The Thomas Jefferson Center, whose free speech chalkboard for the Downtown Mall was approved by the City Council last March, created a virtual version of the board. Internet users will be able to anonymously post, read and edit their own and others' comments on any subject in the open online forum.

Though completion of the physical board is not expected until summer 2003, the online version is officially up and running today. The site will function like the actual board which will be located on the Downtown Mall. Both forums will serve as platforms of free expression, said J. Joshua Wheeler, the associate director of the Thomas Jefferson Center. "The physical chalkboard will be for the community of Charlottesville, but the virtual chalkboard is for the community of the World Wide Web," Wheeler said.

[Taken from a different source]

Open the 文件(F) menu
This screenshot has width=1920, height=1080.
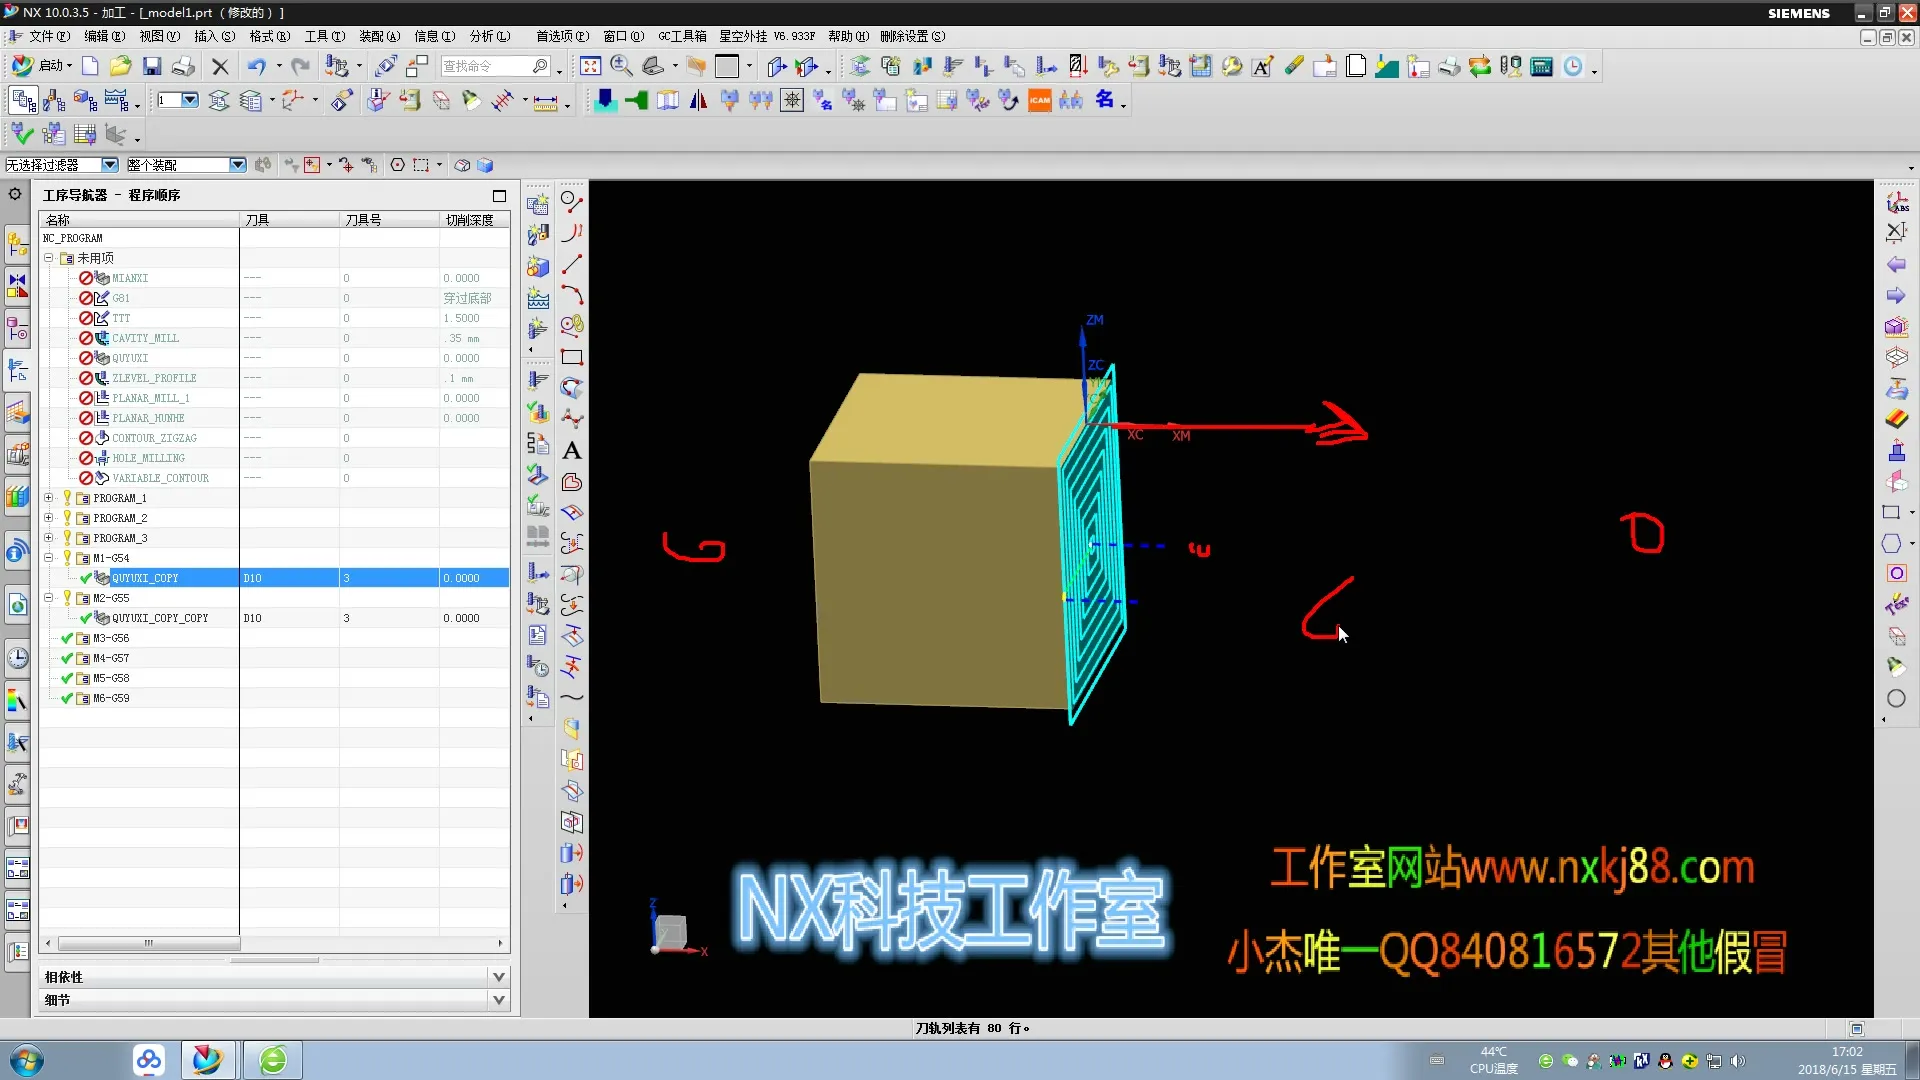48,36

He said the board is "serving a positive function in that it forces people to examine their views on how free speech operates in their society."

The Web site's format is similar in appearance to other online chat sites, but is completely anonymous and allows users to edit or erase other postings. The structure of the virtual chalkboard is unlike any other on the Web, said site architect Waldo Jaquith, a designer with the local company Munk & Phyber, Inc. A free speech advocate and a candidate in the upcoming City Council election, Jaquith said, "The chalkboard will show the greater community, if not the world, the kind of willing-to-experiment, progressive, open city we live in."

The innovative characteristics of the chalkboard, however, are causing controversy among citizens who are in favor of the actual board but are wary of the online version.

Mayor Blake Caravati [also a candidate in the upcoming city council race] called the online chalkboard a "valid test" of the real board, but stressed that a fundamental difference in personal accountability between the two projects. Whereas a contributor would have to appear publicly to write on the actual chalkboard, online users can speak their minds and edit other's statements without entering the public realm. "There's no accountability, and that doesn't fit my opinion of freedom of speech," Caravati said.

George Loper, a local citizen and financial supporter of the virtual chalkboard, contends that the anonymity of the site is a useful way to hear voices that would otherwise be intimidated to express their views publicly. "Some things aren't going to be said publicly if they can't be said anonymously," Loper said." (Laura Schmoyer, Cavalier Daily Staff Writer, The Cavalier Daily, January 21, 2002).